Eval Framework Builder
An eval framework is the PM's answer to "how do we know this is good enough?" Without one, teams ship on vibes — the model feels right in demos but fails in production on inputs nobody tested. This skill builds a structured, repeatable eval framework before a feature ships, covering what to test, how to score it, and what the bar is for going live.
---
Context
The four layers of a complete eval framework:| Layer | What it tests | When to run |
|---|---|---|
| Functional evals | Does the output match the task? | Every build |
| Quality evals | Is the output good, not just correct? | Pre-launch + weekly |
| Adversarial evals | Does it fail safely under hostile inputs? | Pre-launch |
| Regression evals | Did a change break something that was working? | Every prompt/model change |
---
Step 1 — Define the eval scope
Ask: what does the feature do, output type, good/bad output examples, volume, audience, and stakes level.

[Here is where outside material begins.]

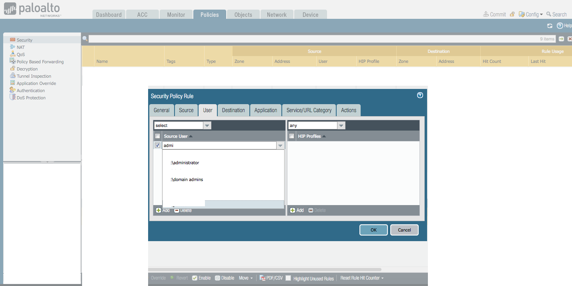Click the config lock icon
572x286 pixels.
click(512, 14)
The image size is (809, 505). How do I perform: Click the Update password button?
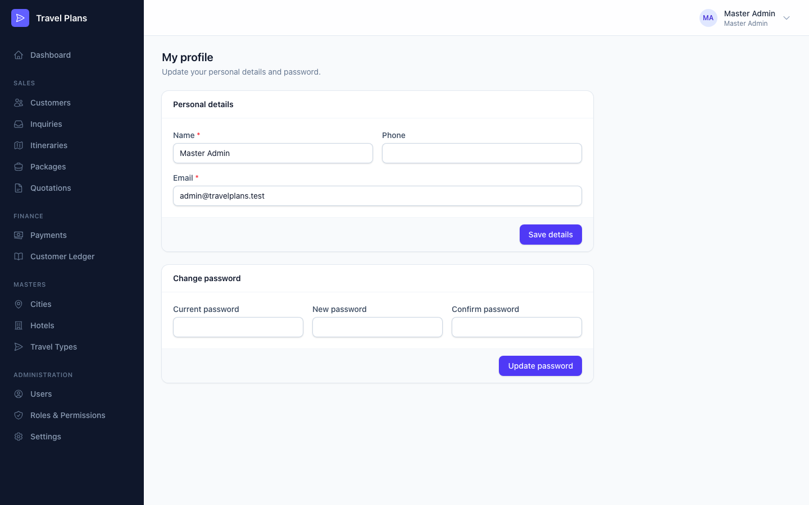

Step 2 — Define evaluation dimensions
Select relevant dimensions: accuracy, completeness, groundedness, faithfulness, format compliance, tone/voice, safety, latency, refusal rate. Define scoring method for each (binary, 3-point, 5-point, automated, human).
Step 3 — Build the test case set
Minimum counts by stakes level (Critical: 20+ functional, 10+ quality, 10+ adversarial). Four categories: functional, quality, adversarial, and regression.
Step 4 — Define the scoring rubric
For each scale-rated dimension: write explicit descriptions and examples for each score level. Include borderline guidance.
Step 5 — Set the ship threshold
Define minimum score per dimension with blocker status. All blocker dimensions must meet threshold before shipping.
Step 6 — Define the eval cadence
Pre-launch: full framework. Weekly: quality eval sample. On prompt change: functional + regression (blocking). On model upgrade: full re-run. On incident: full + root cause.